- 2023-01-21 20:00, Zhengyang Wen
- This is a repository for data and scripts of LOST & FOUND
LOST & FOUND (LOcal Sequence based Tracing Founctional Orthologous UNit Death) is a pipeline for gene loss identification. With orthologous relations and genome alignment data, it can identify gene loss events efficiently. For more detailed information, please check the manuscript Genome-wide identification of gene loss events suggests loss relics as a potential source for functional lncRNAs in human.
Dependencies:
Scripts: python package - pyinterval
linux command - bedtools
Data: perl package - Ensembl Perl API
tom@linux$ git clone [email protected]:gao-lab/LOST-and-FOUND.git
Here, we demostrate how to use LOST & FOUND. The example used here is the identification of human gene loss in the manuscript Genome-wide identification of gene loss events suggests loss relics as a potential source for functional lncRNAs in human.
Please note that to apply LOST & FOUND in other speices, the user may need to provide orthologous relation and genome alignment data in required format.

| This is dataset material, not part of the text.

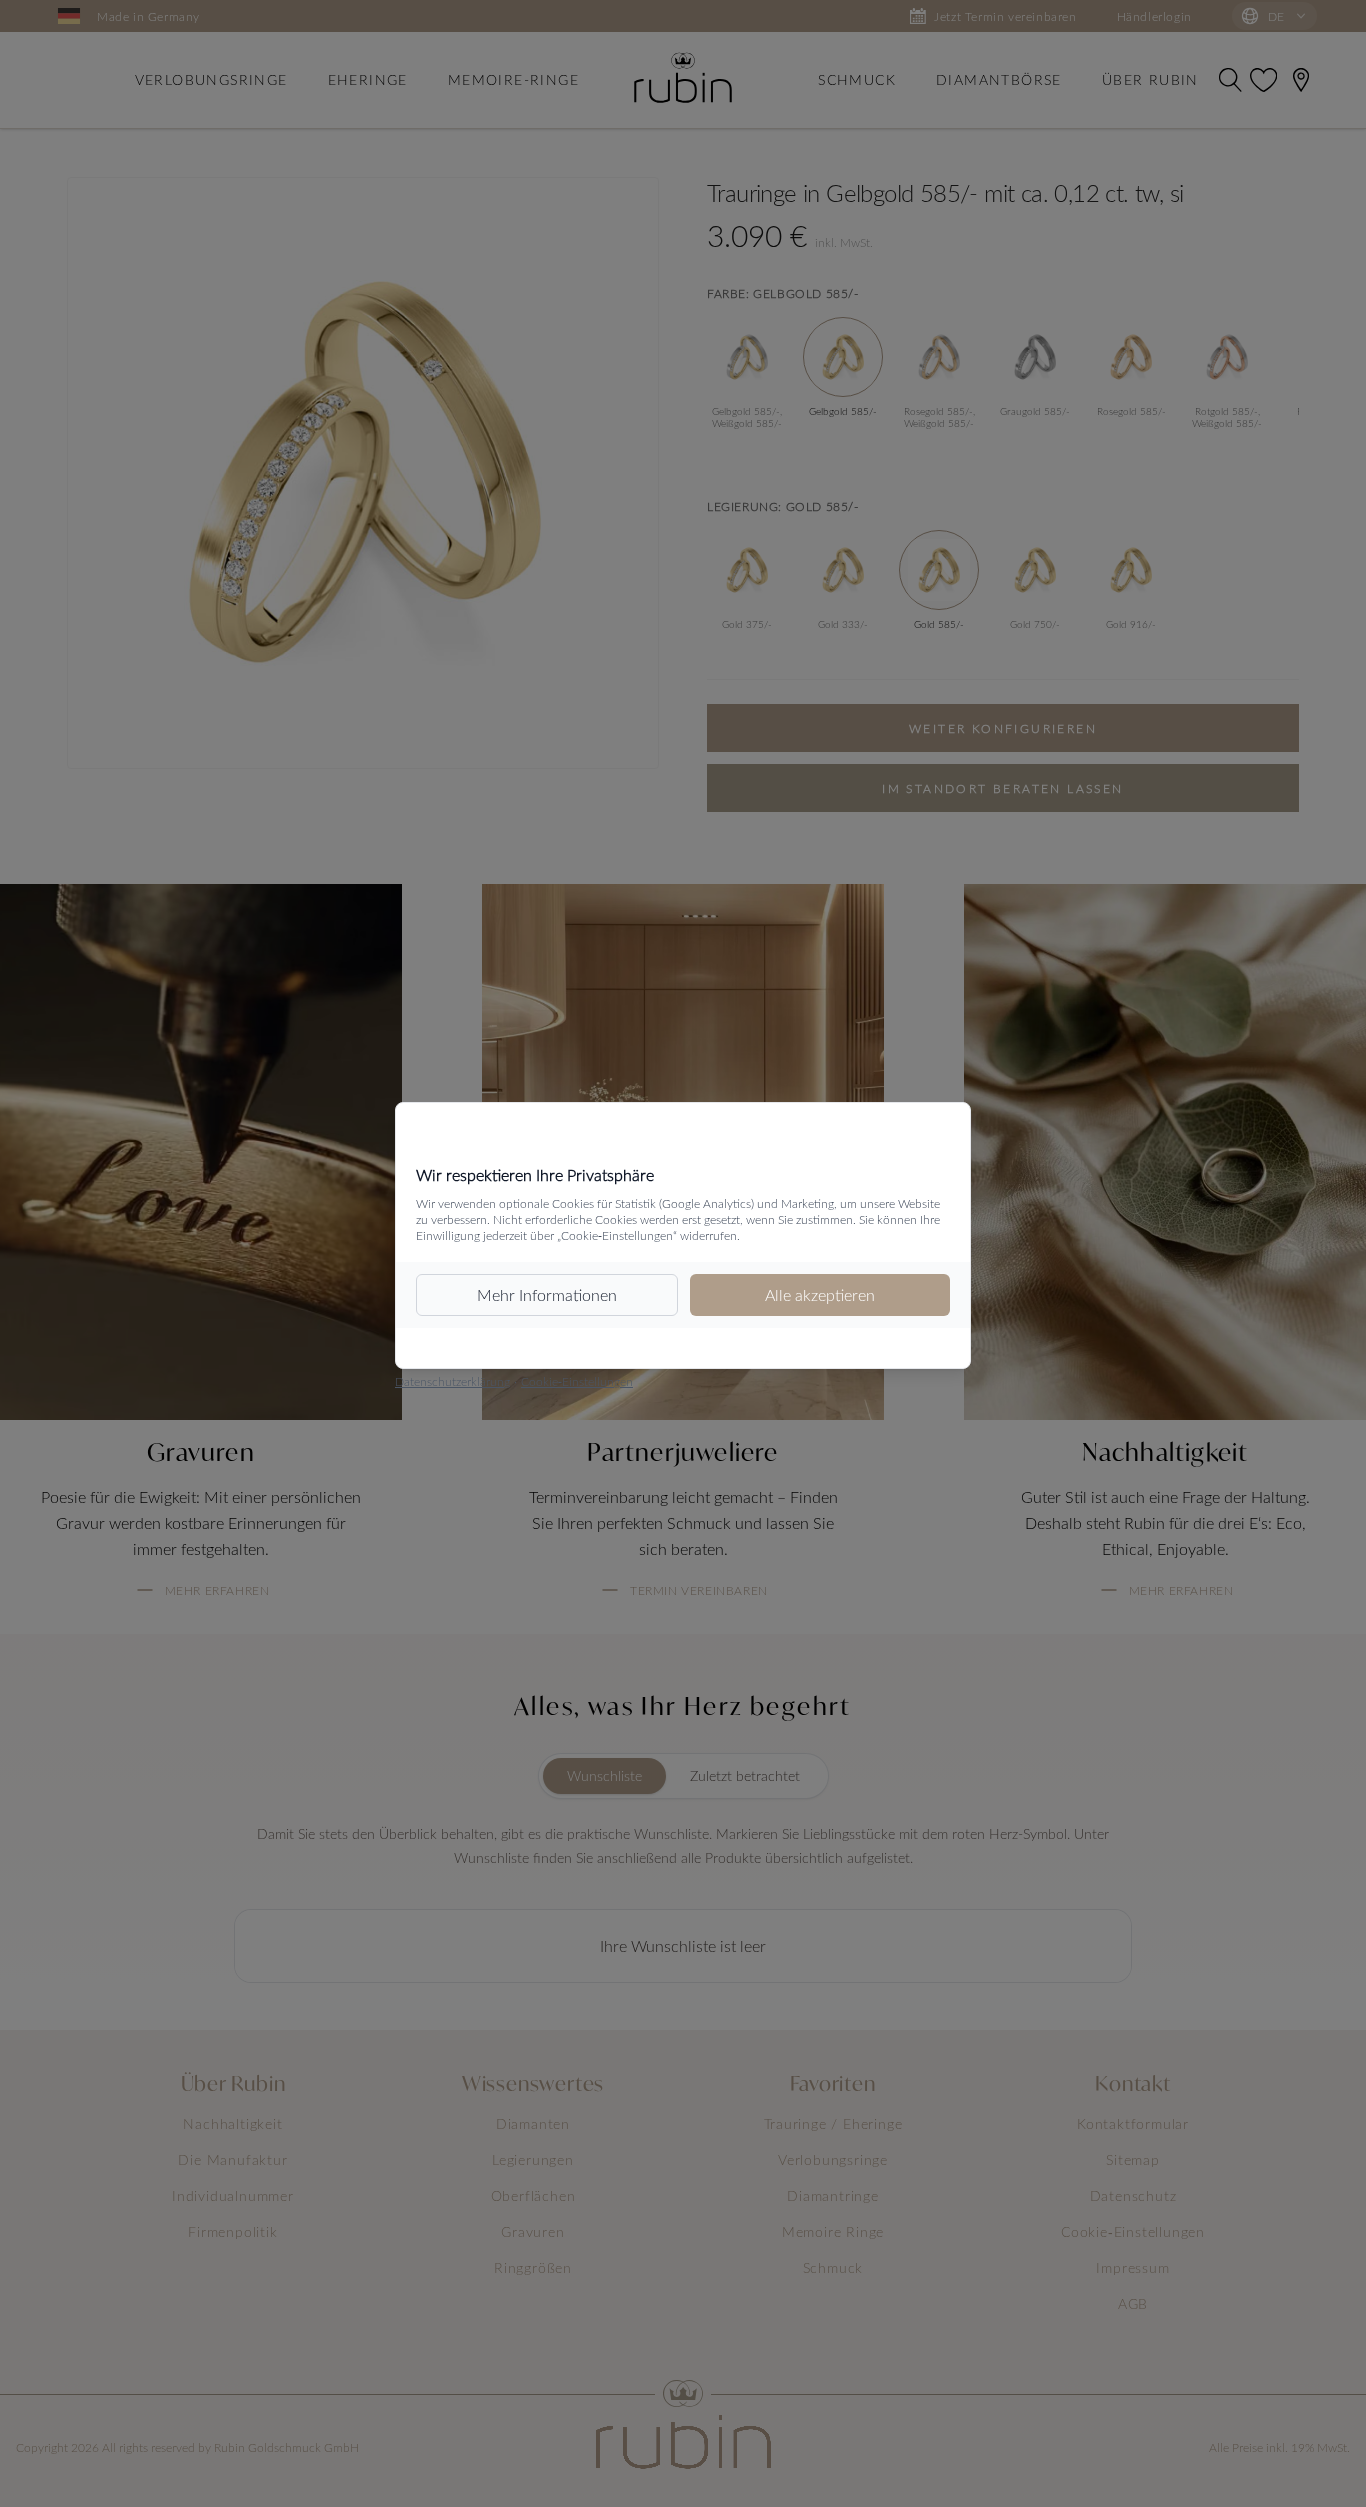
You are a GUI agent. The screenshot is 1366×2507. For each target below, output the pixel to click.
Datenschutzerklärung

We will show how to acquire required data in the Data Process part.
This step is to generate gene loss candidates of orthologous groups.
It requires the following input:
--IDheader
# Headers of Ensembl Gene ID and their corresponding species name written in “Python dict format”
--OrthologousPath
# Path that contains orthologous relation files. It should contains the orthologous relation files between anchor and target species branch.
The orthologous relations file should contain the following columns (delimited by tab):
#Gene stable ID Chromosome/scaffold name Gene start (bp) Gene end (bp) Human gene stable ID Human chromosome/scaffold name Human chromosome/scaffold start (bp) Human chromosome/scaffold end (bp) Human homology type %id. target Human gene identical to query gene %id. query gene identical to target Human gene.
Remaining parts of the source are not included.